» Ziel der Aufgabe
Setzen Sie den unten stehenden Ausgangstext über Therapie als HIV-Prävention im Anschluss an seinen letzten Satz fort.

━━━ Ausgangstext

10 Gedanken zu „Therapie als Prävention „gefährliche Hereinnahme einer Public-Health-Ethik in individuelle Therapie-Entscheidungen zulasten des Einzelnen“ – Rolf Rosenbrock im Interview“

  1. Zu dem Konflikit zwischen Sozialwissenschaften und Medizin gesellt sich m.E. zunehmend ein zweiter Konflikt.

    Einer, der sich an den Bruchlinien zwischen angelsächsischer und kontinentaleuropäischer Ethik festmachen lässt:
    ist maßgeblich (auch: für eine Entscheidung, z.B. in der Gesundheitspolitik) der größtmögliche Nutzen für die Gesamtheit (der sich im Zweifel auch die Interessen Einzelner unterordnen müssen), oder sollen Entscheidungen auf Vernunft basieren – und auch Fragen wie Menschenwürde, Rechte des Einzelnen mit einbeziehen.

    Dieser Unterschied wird im Aids-Bereich z.B. deutlich bei den Debatten um ‚treatment as prevention‘: sind die Interessen der Gesamtheit (Zahl der HIV-Neuinfektionen drastisch reduzieren -> alle testen, alle als HIV-Positiv erkannten Personen antiretroviral behandeln, egal ob sie es individuell brauchen oder benötigen – oder nicht), oder müssen (wie der NAB erfreulicherweise jüngst wieder betont hat) die Interessen und Bedürfnisse des Einzelnen im Vordergrund stehen?

━━━━━━
━━━ Bereitgestelltes Material

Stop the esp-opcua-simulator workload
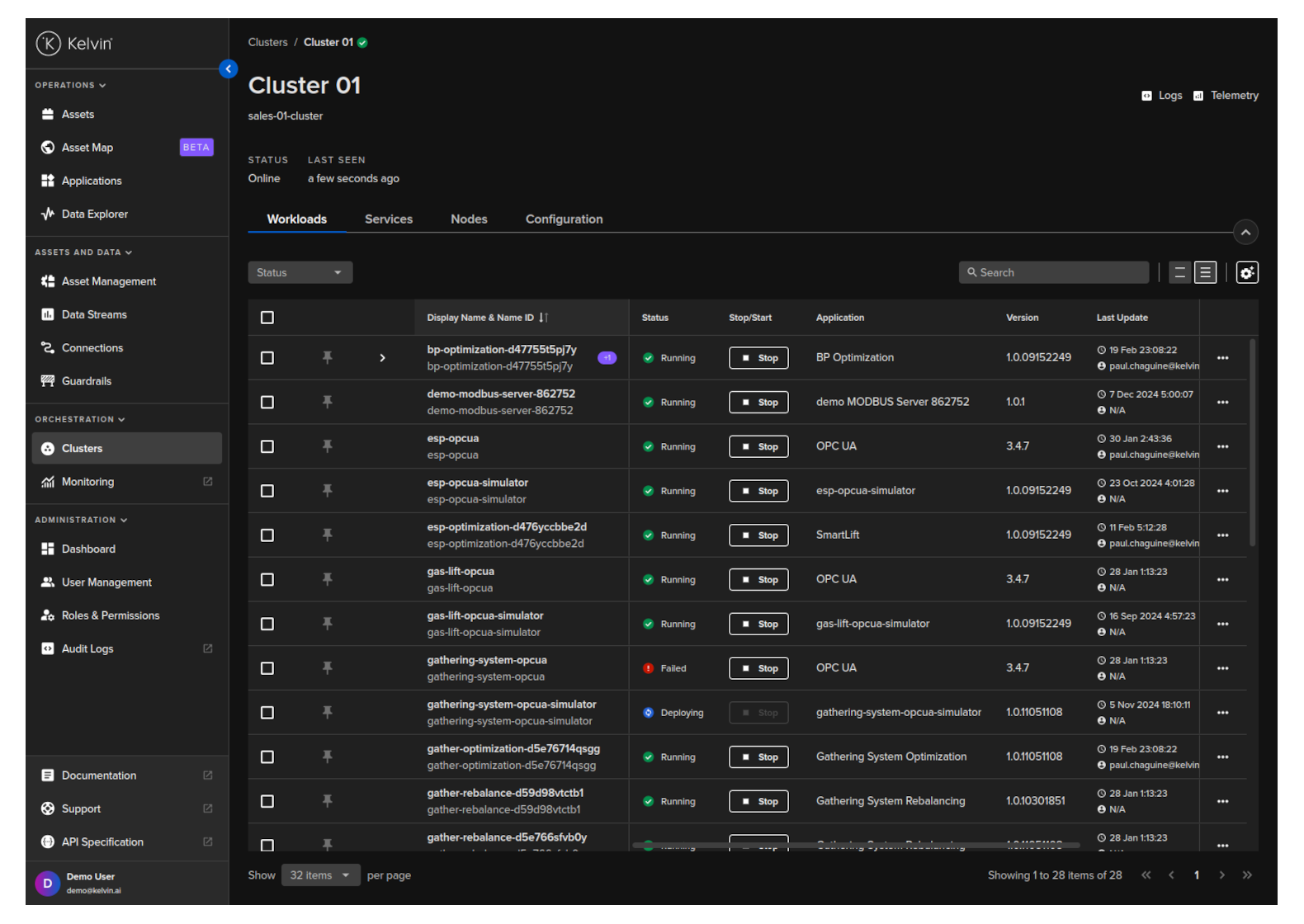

━━━━━━

» Ergebnis der Übung
  2. Lieber Ulli,
    wir haben in Deutschland bereits eine hochgradig medizinkritische Bevölkerung und in der Szene ist das letztlich nicht viel anders. Ich verstehe die Bedenken. Mir sind heute jedoch die Bestrebungen weitaus lieber, die zunächst darauf hinweisen, daß AIDS eine behandelbare – und im medizinisch therapeutischen Effekt – eine nahezu heilbare Erkrankung sind. Wenn Du so willst, gehe ich hier Hand in Hand mit Pharma und HIV-Ärzten, schon und gerade wegen meiner katastrophalen Erfahrungen mit latenter und oft überzogenen Medizinkritik. Gerade weil ich im Gegensatz zu Rolf Rosenbrock ein Kind der Szene war und kein bürgerlicher Schrankschwuler, weiß ich wie schädlich dieses Gemisch aus Medizinkritik und vermeintlichem sozialem Engagement ist.
    Es produziert Menschen, die sich nicht medizinisch behandeln lassen, die extreme Ängste vor der behaupteten Toxizität der antretroviralen Medikation haben, die ihre Therapie nie beginnen oder abbrechen, die deswegen taub und blind werden und letztlich unnötig sterben. Ich unterstelle Rolf Rosenbrock, dass er hier leider allzu wenig Ahnung zu haben scheint und dass hier gut gemeint das Gegenteil von Gut ist. Die Diskussion mit diesem Ansatz läuft schon im Ansatz in die falsche Richtung.
    Es rennen gerade in Deutschland und gerade in der Szene tausende von Menschen herum, die sich nach wie vor einem HIV-Test verweigern, die von Aids so lange nichts, aber auch gar nichts wissen wollen, bis man Sie fast oder bereits tot aus der Wohnung holt.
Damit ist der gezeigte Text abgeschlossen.